Print Reviews

Grickle

by Graham Annable

Alternative Comics

“grickle”

It’s all in the faces, those crazy, expressive, cartoonish, cutesy Sergio Aragones, Bert-and-Ernie-gone-mad faces that populate every single page of Grickle. With their minimalist expressions and flailing limbs, the faces that live in the Grickle universe communicate more simple truths and absurdities about the human condition than yer Final Fantasy CGI nonsense ever could. Canadian cartoonist Graham Annable spends most of his time working on big time fancy animation projects for companies like LucasArts and Disney. Please don’t hold that against him. Perhaps as a way of making up for his day job, Annable has collected handfuls of stories, scraps, and skits and assembled them into a surprisingly seamless 128-page collection. I haven’t been this entertained by fringe comics work since I happened upon a bunch of J. Lynch’s Nard And Pat back issues.
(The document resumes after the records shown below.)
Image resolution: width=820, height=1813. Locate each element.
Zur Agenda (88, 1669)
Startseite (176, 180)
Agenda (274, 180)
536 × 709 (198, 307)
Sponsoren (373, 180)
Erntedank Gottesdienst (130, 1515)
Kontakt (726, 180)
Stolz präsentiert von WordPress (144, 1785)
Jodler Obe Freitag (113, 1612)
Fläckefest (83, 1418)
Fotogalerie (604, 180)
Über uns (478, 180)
Grickle makes me cry sometimes. Like in “Decency,” where two kids throw stones at a frog until he/she dies, one egging the other on with a face all twisted with venom and rage. The uncertain kid doesn’t, and in a single heartbreaking panel, makes the frog a little resting place with a tiny headstone that reads “froggy.” Like in “Wee Man,” which is all about the transience of human companionship. But Grickle makes me laugh the rest of the time. Laugh so much that my eyes start tearing up. Laugh at unsolved hit-and-runs, at party asses, at Polaroids, at old people, nonsmokers, divorces, board games, frustrated love, the quest for eternal enlightenment, even at people who are only at their best when they’re on the toilet. But I always come back to those toon facial expressions that Annable has so easily mastered: the goofy smile of the guy who’s just been beaten up by two smokers, the sad eyes of the fella whose best friend has just bolted from their fishing trip to seek the TRUTH, the man and his dog singing and laughing when they realize they won’t get caught, and the slow transformation of a hopeful suitor into a stressed-out Nosferatu who has to flee from the possibilities/claustrophobia of commitment. I’m dying here. Graham Annable’s Grickle is damn close to comics genius. Just fucking hurry up and buy this.